YOUR OBJECTIVE: In full and without alteration, transcribe the listing.

↓

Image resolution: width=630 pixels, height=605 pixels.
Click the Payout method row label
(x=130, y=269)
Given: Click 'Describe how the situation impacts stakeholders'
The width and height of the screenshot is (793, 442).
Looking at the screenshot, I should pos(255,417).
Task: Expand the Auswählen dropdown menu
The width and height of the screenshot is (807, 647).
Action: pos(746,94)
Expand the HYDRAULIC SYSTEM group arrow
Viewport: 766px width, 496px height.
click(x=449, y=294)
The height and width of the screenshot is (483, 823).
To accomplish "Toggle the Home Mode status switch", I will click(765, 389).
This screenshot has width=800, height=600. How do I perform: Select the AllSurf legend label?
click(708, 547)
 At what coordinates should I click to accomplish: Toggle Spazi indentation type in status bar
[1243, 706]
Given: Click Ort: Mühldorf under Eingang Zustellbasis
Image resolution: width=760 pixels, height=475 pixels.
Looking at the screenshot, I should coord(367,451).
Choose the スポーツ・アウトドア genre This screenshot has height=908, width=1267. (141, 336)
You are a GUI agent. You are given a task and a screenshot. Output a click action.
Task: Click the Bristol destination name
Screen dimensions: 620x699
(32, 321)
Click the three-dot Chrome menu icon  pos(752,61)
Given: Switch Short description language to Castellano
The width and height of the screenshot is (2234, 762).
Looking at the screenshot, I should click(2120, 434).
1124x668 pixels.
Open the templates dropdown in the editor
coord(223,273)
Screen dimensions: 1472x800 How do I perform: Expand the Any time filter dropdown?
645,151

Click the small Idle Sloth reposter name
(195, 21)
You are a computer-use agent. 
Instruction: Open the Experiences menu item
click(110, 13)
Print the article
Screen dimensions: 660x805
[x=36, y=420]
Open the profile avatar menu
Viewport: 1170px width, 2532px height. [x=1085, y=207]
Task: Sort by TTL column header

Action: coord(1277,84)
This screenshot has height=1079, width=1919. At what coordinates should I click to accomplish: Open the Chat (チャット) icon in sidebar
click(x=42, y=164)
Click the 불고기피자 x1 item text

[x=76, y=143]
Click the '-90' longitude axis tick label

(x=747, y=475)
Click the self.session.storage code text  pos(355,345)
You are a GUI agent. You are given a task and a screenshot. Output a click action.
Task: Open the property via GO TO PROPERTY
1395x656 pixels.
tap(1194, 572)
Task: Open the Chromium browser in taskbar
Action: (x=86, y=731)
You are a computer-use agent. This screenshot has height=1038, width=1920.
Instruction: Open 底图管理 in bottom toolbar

↑

TASK SOLUTION:
Image resolution: width=630 pixels, height=605 pixels.
Click the Payout method row label
(x=130, y=269)
Given: Click 'Describe how the situation impacts stakeholders'
The width and height of the screenshot is (793, 442).
Looking at the screenshot, I should pos(255,417).
Task: Expand the Auswählen dropdown menu
The width and height of the screenshot is (807, 647).
Action: pos(746,94)
Expand the HYDRAULIC SYSTEM group arrow
Viewport: 766px width, 496px height.
click(x=449, y=294)
The height and width of the screenshot is (483, 823).
To accomplish "Toggle the Home Mode status switch", I will click(765, 389).
This screenshot has width=800, height=600. How do I perform: Select the AllSurf legend label?
click(708, 547)
 At what coordinates should I click to accomplish: Toggle Spazi indentation type in status bar
[1243, 706]
Given: Click Ort: Mühldorf under Eingang Zustellbasis
Image resolution: width=760 pixels, height=475 pixels.
Looking at the screenshot, I should coord(367,451).
Choose the スポーツ・アウトドア genre This screenshot has height=908, width=1267. (141, 336)
You are a GUI agent. You are given a task and a screenshot. Output a click action.
Task: Click the Bristol destination name
Screen dimensions: 620x699
(32, 321)
Click the three-dot Chrome menu icon  pos(752,61)
Given: Switch Short description language to Castellano
The width and height of the screenshot is (2234, 762).
Looking at the screenshot, I should click(2120, 434).
1124x668 pixels.
Open the templates dropdown in the editor
coord(223,273)
Screen dimensions: 1472x800 How do I perform: Expand the Any time filter dropdown?
645,151

Click the small Idle Sloth reposter name
(195, 21)
You are a computer-use agent. 
Instruction: Open the Experiences menu item
click(110, 13)
Print the article
Screen dimensions: 660x805
[x=36, y=420]
Open the profile avatar menu
Viewport: 1170px width, 2532px height. [x=1085, y=207]
Task: Sort by TTL column header

Action: coord(1277,84)
This screenshot has height=1079, width=1919. At what coordinates should I click to accomplish: Open the Chat (チャット) icon in sidebar
click(x=42, y=164)
Click the 불고기피자 x1 item text

[x=76, y=143]
Click the '-90' longitude axis tick label

(x=747, y=475)
Click the self.session.storage code text  pos(355,345)
You are a GUI agent. You are given a task and a screenshot. Output a click action.
Task: Open the property via GO TO PROPERTY
1395x656 pixels.
tap(1194, 572)
Task: Open the Chromium browser in taskbar
Action: (x=86, y=731)
You are a computer-use agent. This screenshot has height=1038, width=1920.
Instruction: Open 底图管理 in bottom toolbar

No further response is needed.